Front Stage has analyzed their requirements regarding hosting outdoor events, also known as weather prep, as well as the need to issue requests to different hotels to have a block of rooms reserved for that event. Weather monitoring is included in the price of an event. Hotel booking and parking are offered as optional services at additional charges.

Analyze the key requirements for this application . The key requirements to consider are:

Processes – The weather prep, hotel rooms request, and parking services functionality must be able to execute independently .

Extensibility – It must be possible to extend the booking application to support different types of venues.

Reporting – Reports for events should be defined that display revenue, cost, and profit (profit by event type)

Data – Facilities users must not be able to see financial information.

UI – Customer quotation, event manager review, and hotel booking screens.

Review any viable alternative designs listing the pros and cons of each to produce a recommendation on the most appropriate case structure for the application. Make a list of questions to ask Front Stage. This may help produce a design that satisfies the current requirements and accommodate future requirements with minimal refactoring.

Detailed Tasks

1 Solution detail

An Event case with subcases is preferred because it:

  • Fully satisfies the application locking requirements
  • Make it easier to satisfy the UI requirement
  • Helps make the application more accommodating to future requirements because subcases offer more specialization options

2 Alternative approaches

Single Case with subprocesses (subflows)

A single Event Case does not satisfy the processes requirements due to locking issues. The extensibility and reporting requirements are easily satisfied, and the UI requirement may be satisfied with independent data objects tracking each hotel. However, extra work is required to update the status of each hotel.

The data requirement could be satisfied by obfuscating the data for the facilities users, but this is not an optimum solution for securing data.

The processes requirement, however, could not be fully satisfied due to case locking since this prevents two users from updating the cases at the same time. Optimistic locking could be implemented in order to remedy the problem, but this may not be an optimum solution since it may detract from the user experience during case processing. This problem may be exacerbated if additional services are added.

● **Input records**
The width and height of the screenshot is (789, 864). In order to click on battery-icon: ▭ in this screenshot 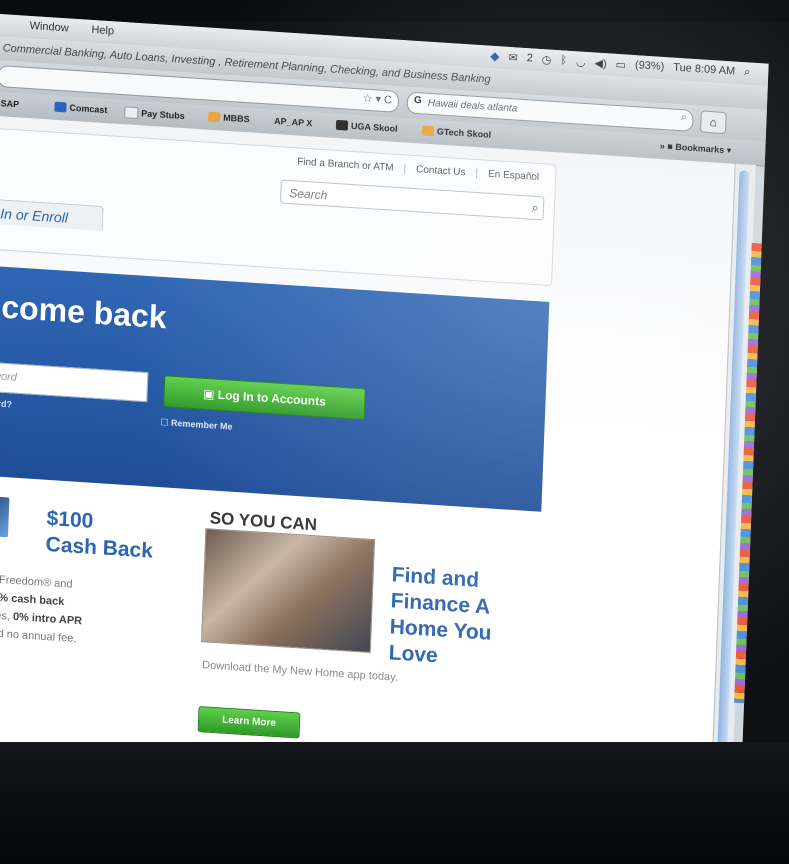, I will do `click(620, 64)`.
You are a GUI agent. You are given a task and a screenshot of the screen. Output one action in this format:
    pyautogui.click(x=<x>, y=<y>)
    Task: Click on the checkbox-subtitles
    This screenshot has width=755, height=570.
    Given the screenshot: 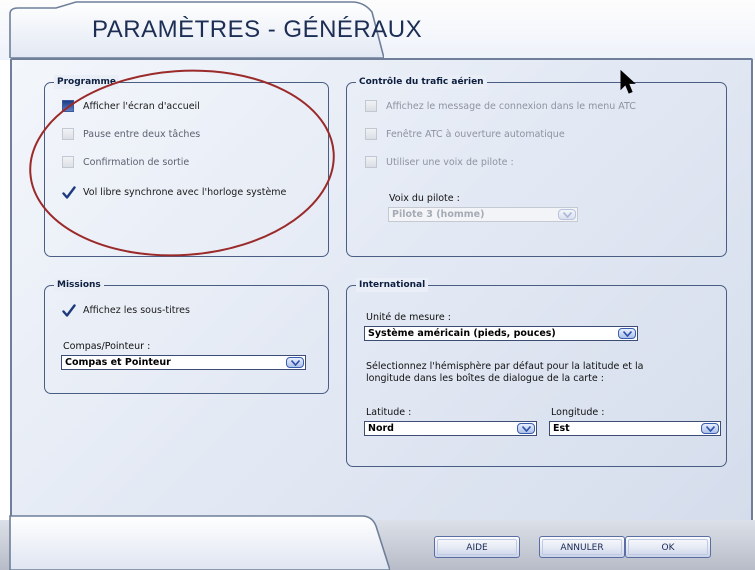 What is the action you would take?
    pyautogui.click(x=69, y=310)
    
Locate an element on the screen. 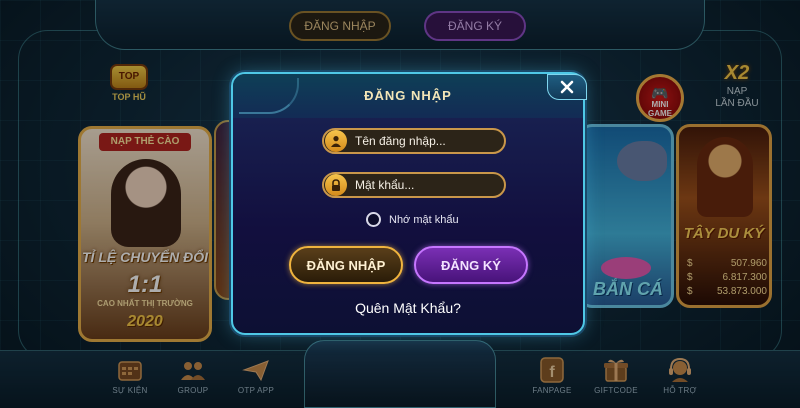 The width and height of the screenshot is (800, 408). user-icon is located at coordinates (336, 141).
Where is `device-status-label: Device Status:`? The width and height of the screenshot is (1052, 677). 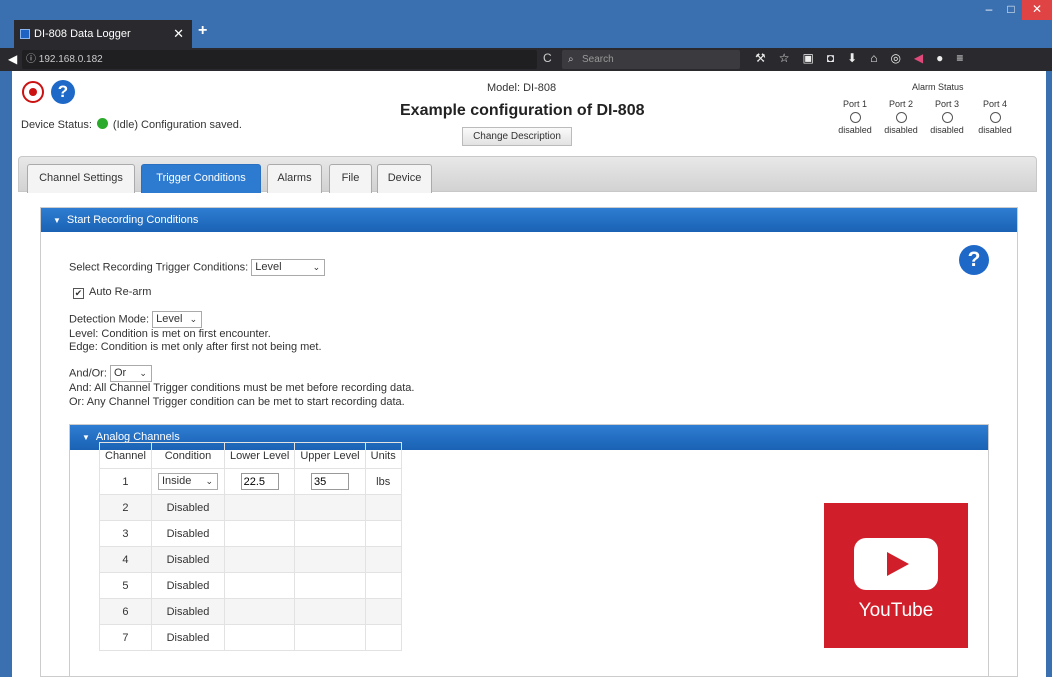
device-status-label: Device Status: is located at coordinates (56, 125).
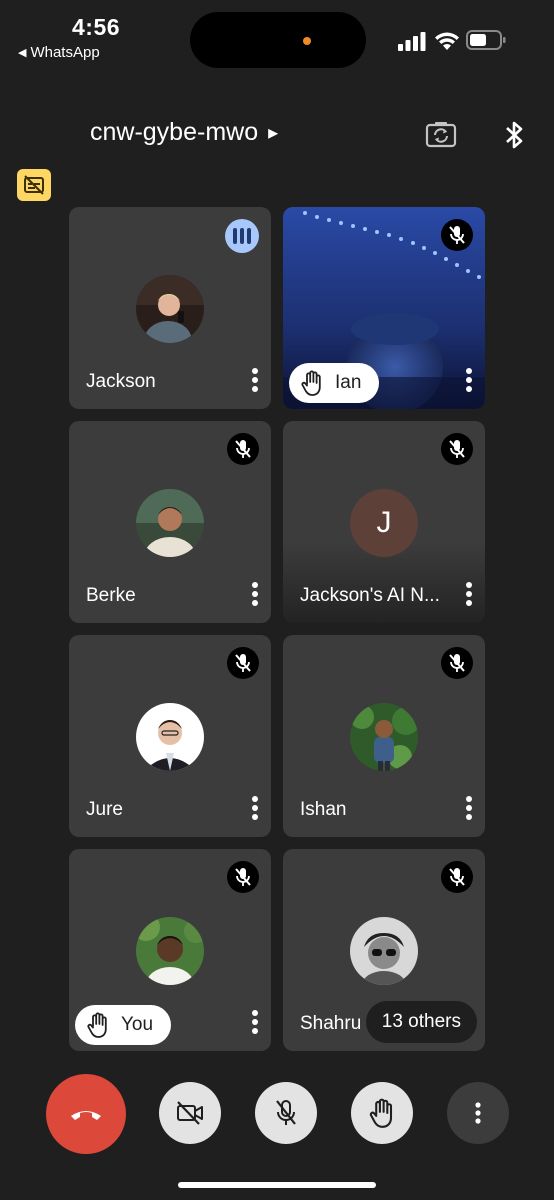 The image size is (554, 1200). I want to click on participant-name: Ian, so click(348, 382).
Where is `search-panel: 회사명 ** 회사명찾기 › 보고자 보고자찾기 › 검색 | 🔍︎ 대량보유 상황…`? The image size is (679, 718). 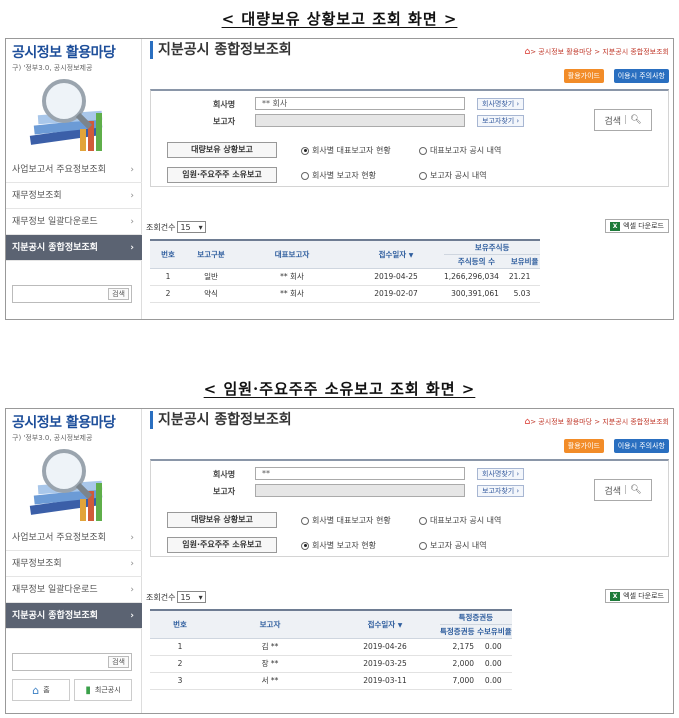 search-panel: 회사명 ** 회사명찾기 › 보고자 보고자찾기 › 검색 | 🔍︎ 대량보유 상황… is located at coordinates (410, 508).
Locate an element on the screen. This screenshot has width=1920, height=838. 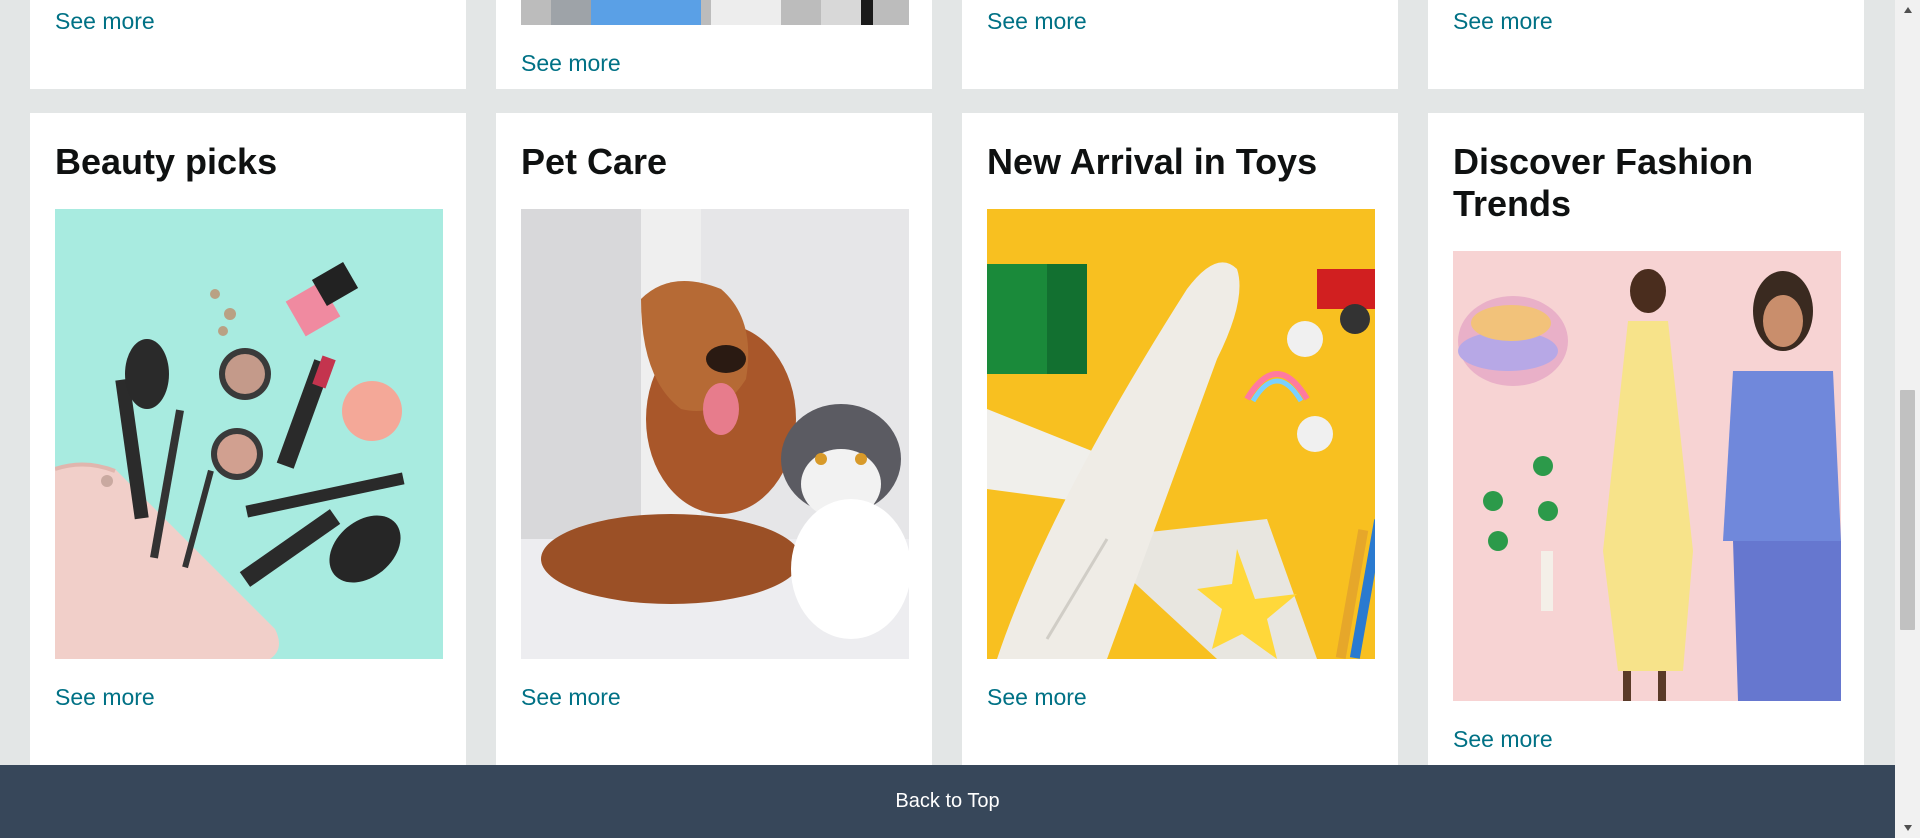
toy-airplane-image is located at coordinates (1181, 434).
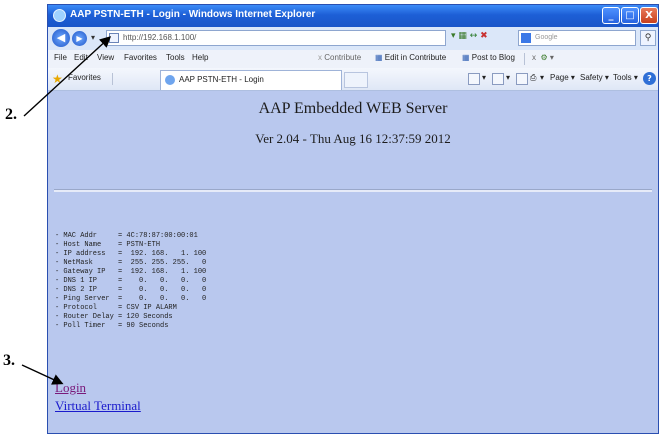  What do you see at coordinates (66, 210) in the screenshot?
I see `callout-arrows` at bounding box center [66, 210].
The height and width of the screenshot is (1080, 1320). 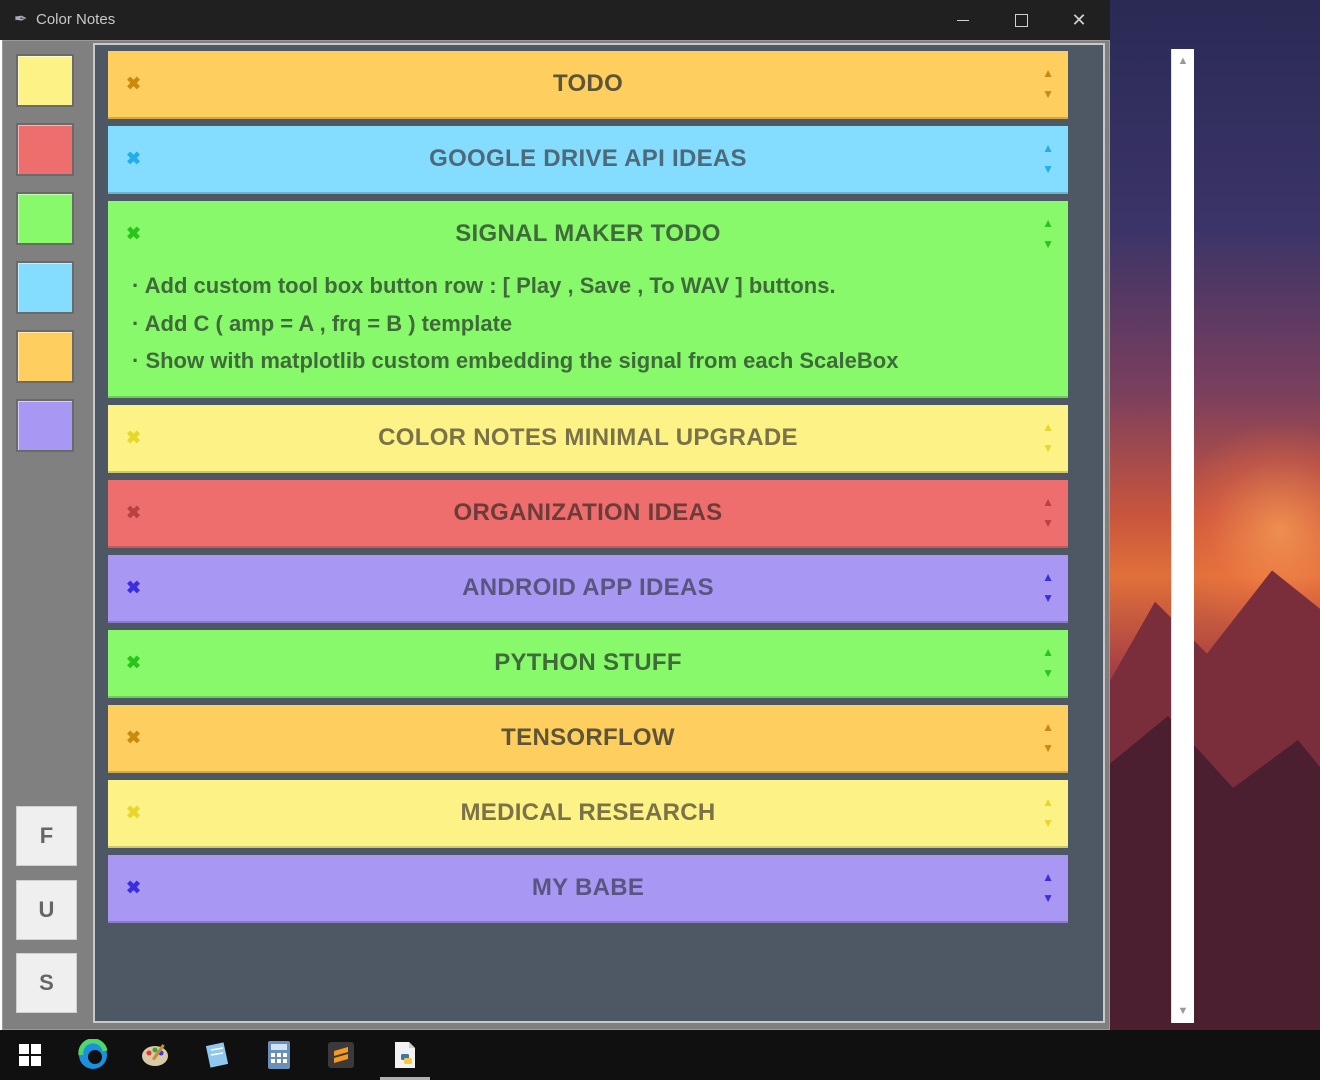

● **Assignment 1**
In the Front Stage requirements text, which services are offered as optional at additional charges?
● **Assignment 2**
Copy out the entries from the line containing "Locate an element on the screen. This" down to the end of the entries, both ends included, leaving out the pictures.
The Front Stage text and the entries are unrelated material.

● **Your solution 1**
Hotel booking and parking.

● **Your solution 2**
Locate an element on the screen. This screenshot has width=1920, height=838. 
toy-airplane-image is located at coordinates (1181, 434).
  What do you see at coordinates (66, 210) in the screenshot?
I see `callout-arrows` at bounding box center [66, 210].
The height and width of the screenshot is (1080, 1320). 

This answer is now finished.